>> Begin Recorded data

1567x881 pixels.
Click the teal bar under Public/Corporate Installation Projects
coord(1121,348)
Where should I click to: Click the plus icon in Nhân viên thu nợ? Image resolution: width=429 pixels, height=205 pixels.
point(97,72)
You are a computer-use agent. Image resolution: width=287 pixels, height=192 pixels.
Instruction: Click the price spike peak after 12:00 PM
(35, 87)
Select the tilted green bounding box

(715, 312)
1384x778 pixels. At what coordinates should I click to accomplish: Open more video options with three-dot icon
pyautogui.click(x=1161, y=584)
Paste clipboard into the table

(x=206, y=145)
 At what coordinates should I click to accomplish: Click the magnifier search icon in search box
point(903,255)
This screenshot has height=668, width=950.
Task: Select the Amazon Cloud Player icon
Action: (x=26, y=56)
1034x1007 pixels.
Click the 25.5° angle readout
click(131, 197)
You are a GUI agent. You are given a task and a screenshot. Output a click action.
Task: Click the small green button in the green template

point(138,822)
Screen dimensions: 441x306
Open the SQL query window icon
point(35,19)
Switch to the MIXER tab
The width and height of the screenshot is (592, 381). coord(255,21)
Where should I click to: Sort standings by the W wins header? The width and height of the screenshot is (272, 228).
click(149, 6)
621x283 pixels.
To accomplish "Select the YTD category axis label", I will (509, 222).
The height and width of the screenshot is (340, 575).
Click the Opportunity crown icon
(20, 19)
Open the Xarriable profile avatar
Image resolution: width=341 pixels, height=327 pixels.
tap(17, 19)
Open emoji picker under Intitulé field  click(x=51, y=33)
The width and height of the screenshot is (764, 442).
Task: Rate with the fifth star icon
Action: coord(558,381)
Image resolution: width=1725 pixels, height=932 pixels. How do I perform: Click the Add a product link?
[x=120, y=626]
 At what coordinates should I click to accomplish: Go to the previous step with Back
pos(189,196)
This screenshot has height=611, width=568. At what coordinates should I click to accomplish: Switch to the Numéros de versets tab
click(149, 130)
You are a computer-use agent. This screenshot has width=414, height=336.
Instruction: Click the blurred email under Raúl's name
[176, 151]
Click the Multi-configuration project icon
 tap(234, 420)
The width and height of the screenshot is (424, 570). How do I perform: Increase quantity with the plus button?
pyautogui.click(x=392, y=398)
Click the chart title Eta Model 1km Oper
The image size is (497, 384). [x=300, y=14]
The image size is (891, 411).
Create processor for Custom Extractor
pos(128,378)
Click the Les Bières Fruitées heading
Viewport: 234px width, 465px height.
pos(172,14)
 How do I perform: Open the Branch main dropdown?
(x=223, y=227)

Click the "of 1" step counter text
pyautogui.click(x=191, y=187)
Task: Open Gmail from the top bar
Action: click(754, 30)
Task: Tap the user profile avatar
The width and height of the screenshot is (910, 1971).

>> End Recorded data

[Challenge]: Rewrite every line of the items above as a numbered list, leaving out the blank lines.

[Worked answer]:
1. 1567x881 pixels.
2. Click the teal bar under Public/Corporate Installation Projects
3. coord(1121,348)
4. Where should I click to: Click the plus icon in Nhân viên thu nợ? Image resolution: width=429 pixels, height=205 pixels.
5. point(97,72)
6. You are a computer-use agent. Image resolution: width=287 pixels, height=192 pixels.
7. Instruction: Click the price spike peak after 12:00 PM
8. (35, 87)
9. Select the tilted green bounding box
10. (715, 312)
11. 1384x778 pixels. At what coordinates should I click to accomplish: Open more video options with three-dot icon
12. pyautogui.click(x=1161, y=584)
13. Paste clipboard into the table
14. (x=206, y=145)
15.  At what coordinates should I click to accomplish: Click the magnifier search icon in search box
16. point(903,255)
17. This screenshot has height=668, width=950.
18. Task: Select the Amazon Cloud Player icon
19. Action: (x=26, y=56)
20. 1034x1007 pixels.
21. Click the 25.5° angle readout
22. click(131, 197)
23. You are a GUI agent. You are given a task and a screenshot. Output a click action.
24. Task: Click the small green button in the green template
25. point(138,822)
26. Screen dimensions: 441x306
27. Open the SQL query window icon
28. point(35,19)
29. Switch to the MIXER tab
30. The width and height of the screenshot is (592, 381). coord(255,21)
31. Where should I click to: Sort standings by the W wins header? The width and height of the screenshot is (272, 228).
32. click(149, 6)
33. 621x283 pixels.
34. To accomplish "Select the YTD category axis label", I will (509, 222).
35. The height and width of the screenshot is (340, 575).
36. Click the Opportunity crown icon
37. (20, 19)
38. Open the Xarriable profile avatar
39. Image resolution: width=341 pixels, height=327 pixels.
40. tap(17, 19)
41. Open emoji picker under Intitulé field  click(x=51, y=33)
42. The width and height of the screenshot is (764, 442).
43. Task: Rate with the fifth star icon
44. Action: coord(558,381)
45. Image resolution: width=1725 pixels, height=932 pixels. How do I perform: Click the Add a product link?
46. [x=120, y=626]
47.  At what coordinates should I click to accomplish: Go to the previous step with Back
48. pos(189,196)
49. This screenshot has height=611, width=568. At what coordinates should I click to accomplish: Switch to the Numéros de versets tab
50. click(149, 130)
51. You are a computer-use agent. This screenshot has width=414, height=336.
52. Instruction: Click the blurred email under Raúl's name
53. [176, 151]
54. Click the Multi-configuration project icon
55.  tap(234, 420)
56. The width and height of the screenshot is (424, 570). How do I perform: Increase quantity with the plus button?
57. pyautogui.click(x=392, y=398)
58. Click the chart title Eta Model 1km Oper
59. The image size is (497, 384). [x=300, y=14]
60. The image size is (891, 411).
61. Create processor for Custom Extractor
62. pos(128,378)
63. Click the Les Bières Fruitées heading
64. Viewport: 234px width, 465px height.
65. pos(172,14)
66.  How do I perform: Open the Branch main dropdown?
67. (x=223, y=227)
68. Click the "of 1" step counter text
69. pyautogui.click(x=191, y=187)
70. Task: Open Gmail from the top bar
71. Action: click(754, 30)
72. Task: Tap the user profile avatar
73. The width and height of the screenshot is (910, 1971).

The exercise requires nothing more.